Este es tu regalo...
Silvestre no sabía que sus palabras eran continuamente escuchadas, como cuando su furia despertaba el instinto de supervivencia y terminaba por vencerse en sus sentimientos. Él no comprendía lo que se desprendía de su alma, que más de las veces sentía marchita, pero aquellos impulsos que le recordaban su propia fragilidad, reflejada en los ojos de ella, le bufurcaban en una dualidad imprecisa. No sabía que ella escuchaba sus palabras atentamente, incluso más allá de lo pronunciado. Ella buscaba en él esa nobleza eminente debajo de la máscara que mostraba a los demás y para ella tenía la transparencia más pura e indescriptible que cualquier otro ser no podría descifrar. Sus ojos, constantemente cristalinos, inundaban no con lágrimas, sino con luz incesante toda la simplicidad que emanaba de Silvestre, pero él no podía con su dolor; con la cuesta arriba de su ensimismamiento, que le perturbaba más allá de las noches en vela, de la noche difuminada, del desafío del escenario presente, de la débil luz de la vela. Era infértil su esfuerzo, como queriendo tumbar la luna a pedradas, como queriendo escapar de su impoluta voluntad, y, sin embargo, no aprendió a permanecer en ese lugar.

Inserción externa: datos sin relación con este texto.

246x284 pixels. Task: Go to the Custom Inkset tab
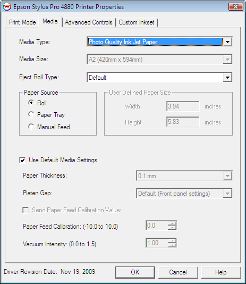137,22
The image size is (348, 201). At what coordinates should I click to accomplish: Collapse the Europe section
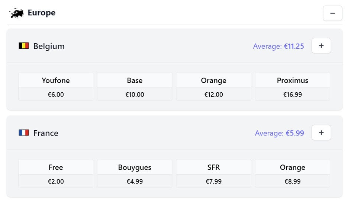(332, 13)
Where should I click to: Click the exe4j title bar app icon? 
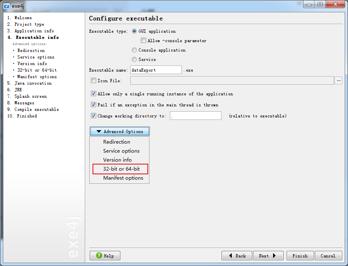pyautogui.click(x=7, y=5)
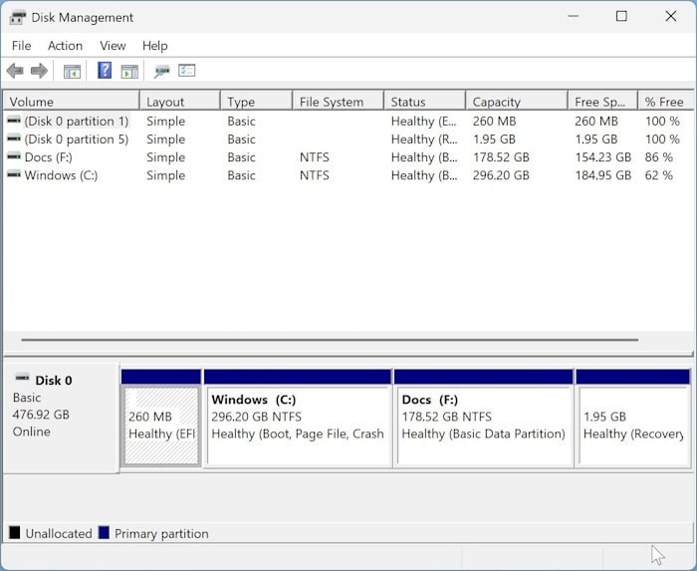Click the disk drive toolbar icon
Screen dimensions: 697x571
coord(161,71)
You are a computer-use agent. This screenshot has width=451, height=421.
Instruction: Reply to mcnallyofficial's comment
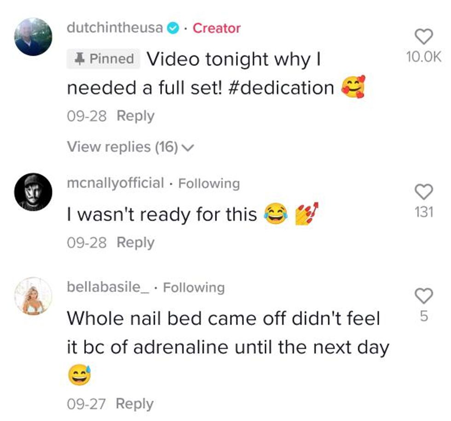point(135,242)
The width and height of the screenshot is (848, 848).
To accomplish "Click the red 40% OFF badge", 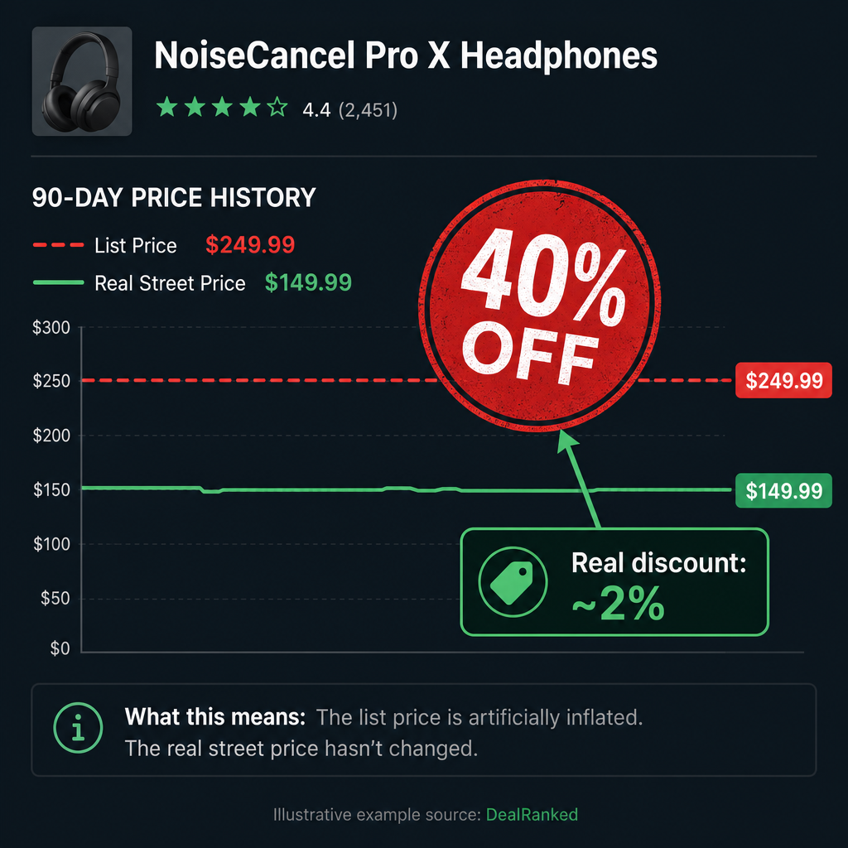I will pos(539,306).
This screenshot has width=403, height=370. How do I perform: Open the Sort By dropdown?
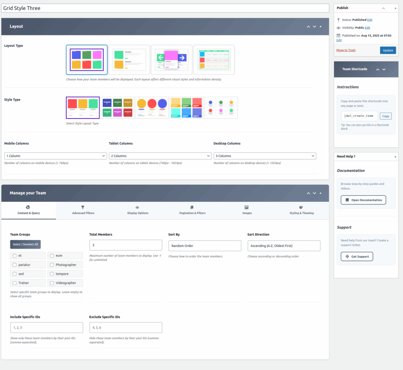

Silvestre cayó, como todo ser humano cae al abismo de su propia existencia. No metió las manos ni puso resistencia. Cayó de plomo, con la cara gacha y la perversión le hizo presa pronto, con sus demonios rondándole frecuentemente en sus divagaciones nocturnas. Sabiéndose abandonado, abandonado por él mismo, evitó ser más un ser etéreo; aquél que volaba cerca de la ventana de ella en las noches frescas y dejó que sus alas cayeran despacio, deshaciéndose lentamente una a una de sus plumas plateadas, alas de luna, y permitiendo que el sueño se le dispersara entre una realidad de la que no se sentía parte.
Y Silvestre alzó la cabeza y vio los ojos de ella, con la tristeza en el semblante que a él también le parecía tan transparente y sincera. Ahora Silvestre temía, temía por lo que él podía causar en ella, por el dolor que intensamente le dejaba el rostro, pero ya sin sus alas no sabía como volver a volar. Las palabras de Silvestre fueron siempre escuchadas, como fascinante introito de quien convencía y era escuchado. Sus palabras llegan más allá de la distancia y sus alas tal vez crezcan otra vez, al ver los ojos de ella que desprenden la esperanza de que Silvestre vuelva a volar.